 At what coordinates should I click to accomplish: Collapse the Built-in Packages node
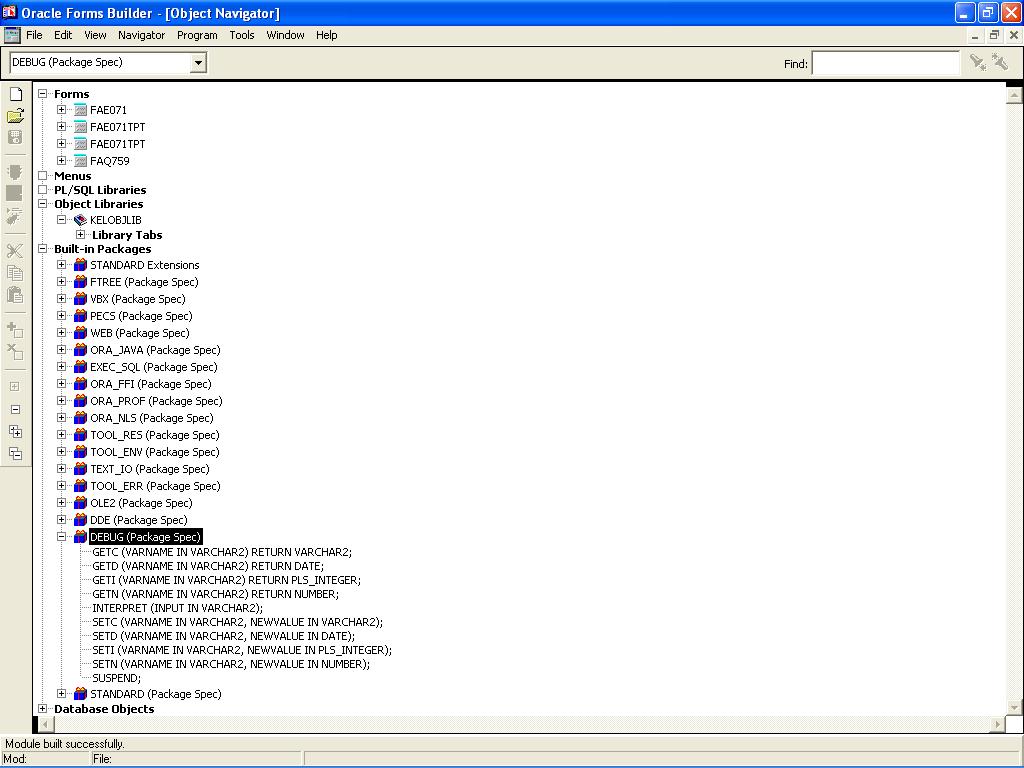(43, 249)
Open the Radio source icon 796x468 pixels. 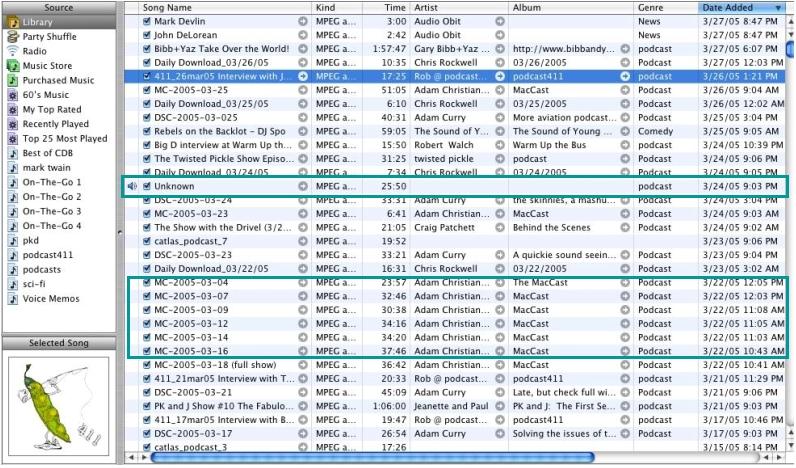coord(13,51)
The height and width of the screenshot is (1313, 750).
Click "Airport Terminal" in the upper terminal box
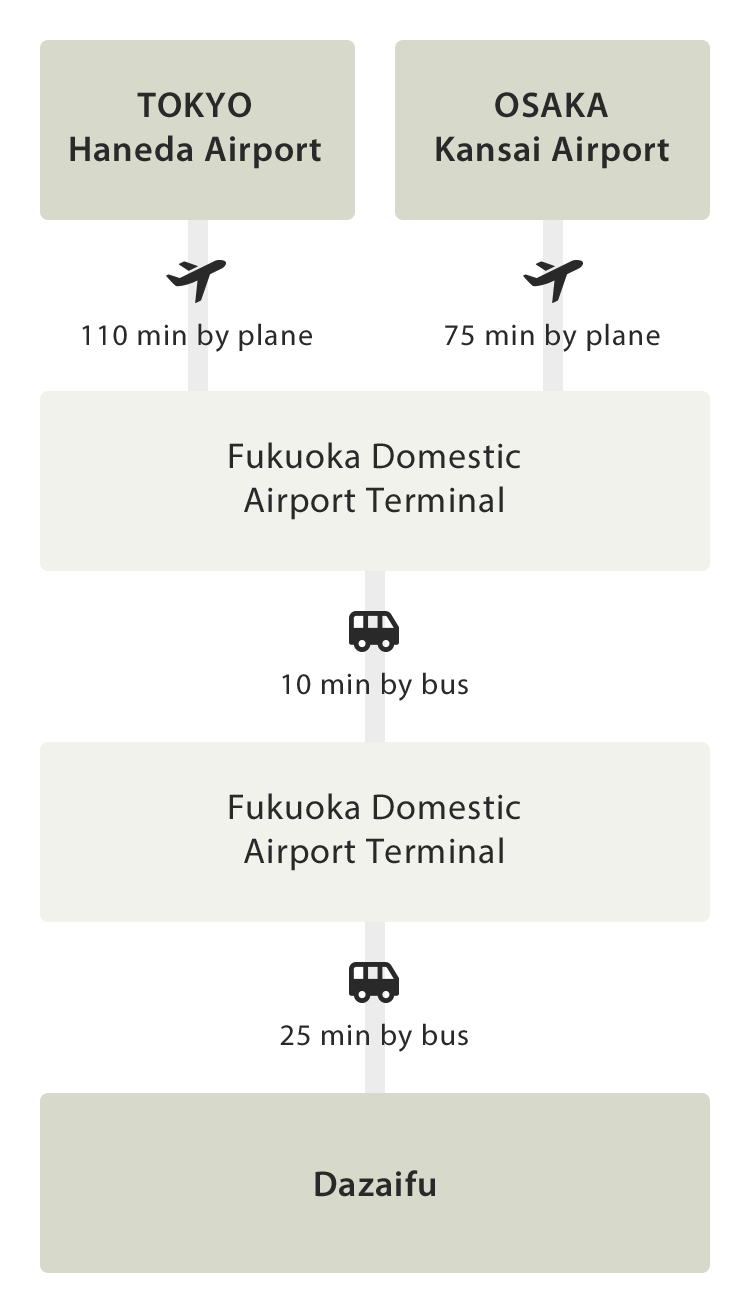[374, 501]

# # # #

*Work order*
Restate the lines above exactly, from the one bearing "The height and" through the final line of the material, both included, omitting pictures.

*Answer area*
The height and width of the screenshot is (1313, 750).
Click "Airport Terminal" in the upper terminal box
[374, 501]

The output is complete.